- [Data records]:
+===+

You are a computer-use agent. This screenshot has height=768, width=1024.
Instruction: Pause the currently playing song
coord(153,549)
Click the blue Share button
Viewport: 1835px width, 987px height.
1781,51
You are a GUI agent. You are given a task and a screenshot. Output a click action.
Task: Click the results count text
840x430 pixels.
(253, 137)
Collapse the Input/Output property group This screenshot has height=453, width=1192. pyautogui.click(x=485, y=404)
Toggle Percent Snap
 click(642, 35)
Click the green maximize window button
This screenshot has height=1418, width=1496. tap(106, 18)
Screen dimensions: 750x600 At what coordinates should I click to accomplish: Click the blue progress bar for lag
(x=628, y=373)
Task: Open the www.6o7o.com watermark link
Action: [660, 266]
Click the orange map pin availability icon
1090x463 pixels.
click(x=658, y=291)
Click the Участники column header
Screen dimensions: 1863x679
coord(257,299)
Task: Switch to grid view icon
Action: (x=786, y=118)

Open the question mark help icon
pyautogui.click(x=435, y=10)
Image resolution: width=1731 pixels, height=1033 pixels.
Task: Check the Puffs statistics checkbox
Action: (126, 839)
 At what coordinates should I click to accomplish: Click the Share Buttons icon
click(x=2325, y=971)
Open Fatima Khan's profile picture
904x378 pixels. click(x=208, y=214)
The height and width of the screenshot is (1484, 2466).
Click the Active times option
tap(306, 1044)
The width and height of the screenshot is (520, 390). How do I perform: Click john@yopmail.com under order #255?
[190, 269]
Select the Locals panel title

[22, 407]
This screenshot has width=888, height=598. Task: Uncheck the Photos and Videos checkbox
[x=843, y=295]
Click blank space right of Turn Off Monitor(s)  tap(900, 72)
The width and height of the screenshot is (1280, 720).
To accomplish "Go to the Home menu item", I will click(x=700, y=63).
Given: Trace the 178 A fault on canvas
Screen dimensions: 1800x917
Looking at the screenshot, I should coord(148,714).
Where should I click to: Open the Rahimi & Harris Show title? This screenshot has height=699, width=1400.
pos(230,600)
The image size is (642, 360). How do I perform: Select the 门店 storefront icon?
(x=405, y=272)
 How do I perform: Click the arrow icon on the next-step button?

+===+

- [Assignment]:
Could you retype exactly the lines from the one containing "Select the Locals panel title" through the final line of the data above, and no others?

- [Exercise result]:
Select the Locals panel title

[22, 407]
This screenshot has width=888, height=598. Task: Uncheck the Photos and Videos checkbox
[x=843, y=295]
Click blank space right of Turn Off Monitor(s)  tap(900, 72)
The width and height of the screenshot is (1280, 720).
To accomplish "Go to the Home menu item", I will click(x=700, y=63).
Given: Trace the 178 A fault on canvas
Screen dimensions: 1800x917
Looking at the screenshot, I should coord(148,714).
Where should I click to: Open the Rahimi & Harris Show title? This screenshot has height=699, width=1400.
pos(230,600)
The image size is (642, 360). How do I perform: Select the 门店 storefront icon?
(x=405, y=272)
 How do I perform: Click the arrow icon on the next-step button?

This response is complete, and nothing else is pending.